You have a webpage open in firefox, safari, IE (via parallels). You grab all three in one go and reposition them on top of each other to get pixel accurate offsets?
Agreed. While I can see that it's a clever thing and nicely done, I can't think of anyone who routinely needs to screenshot all (or at least multiple) windows at once but separately.

Someone who saves a ton of time using this, please tell us what you're using it for!

As someone who does a lot of UI mockups, something like this would be extremely handy. As someone else pointed out, if this saved me an hour of my life, it would pay for itself. If it saved me two hours, it would be saving me money. And an hour of set-up time occupied by taking and assembling selected separate shots of various tool palettes, settings windows, and main editor screens, for instance, would not be out of the question.

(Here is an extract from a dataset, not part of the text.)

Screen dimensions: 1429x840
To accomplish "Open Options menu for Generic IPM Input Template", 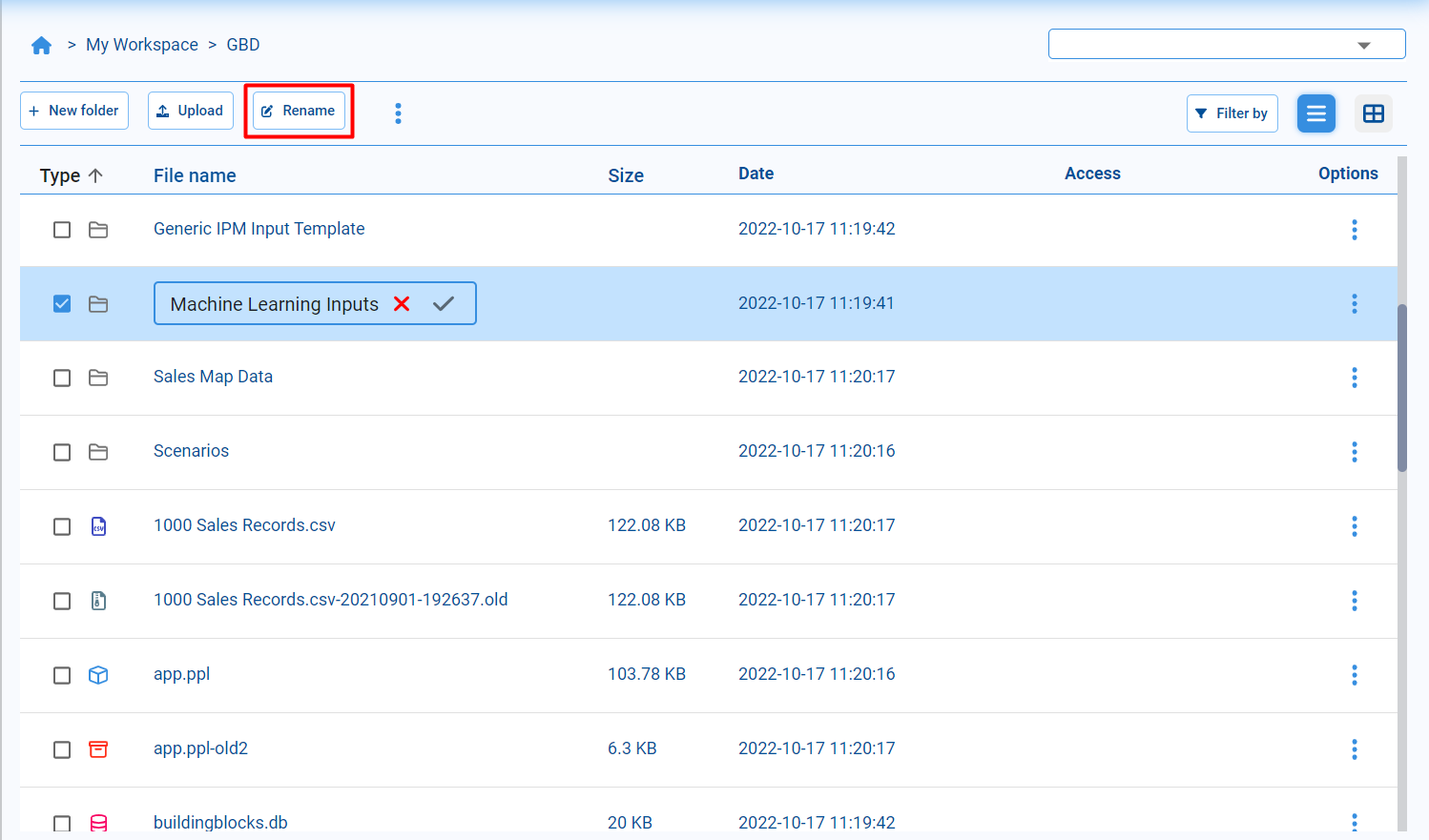I will (1355, 229).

It's the "one fell swoop" aspect that is appealing. Just being able to open every possible window in an app and then hit "capture this to Photoshop" when starting on a UI clean-up pass mockup, or for creating a master document of all windows when taking a desktop app from 1st pass programmer art to shipping resources, and sorting them into Photoshop layers and folders, would skip a lot of currently requisite document setup/prep time.

The suggestion to use this to more quickly build manuals and tutorials is also spot on. Grabbing the current state of all windows in an app at "step 3" of a tutorial, and then being able to nudge them around to best facilitate the required tutorial/manual text, without having to manually capture all elements separately, is pretty sweet.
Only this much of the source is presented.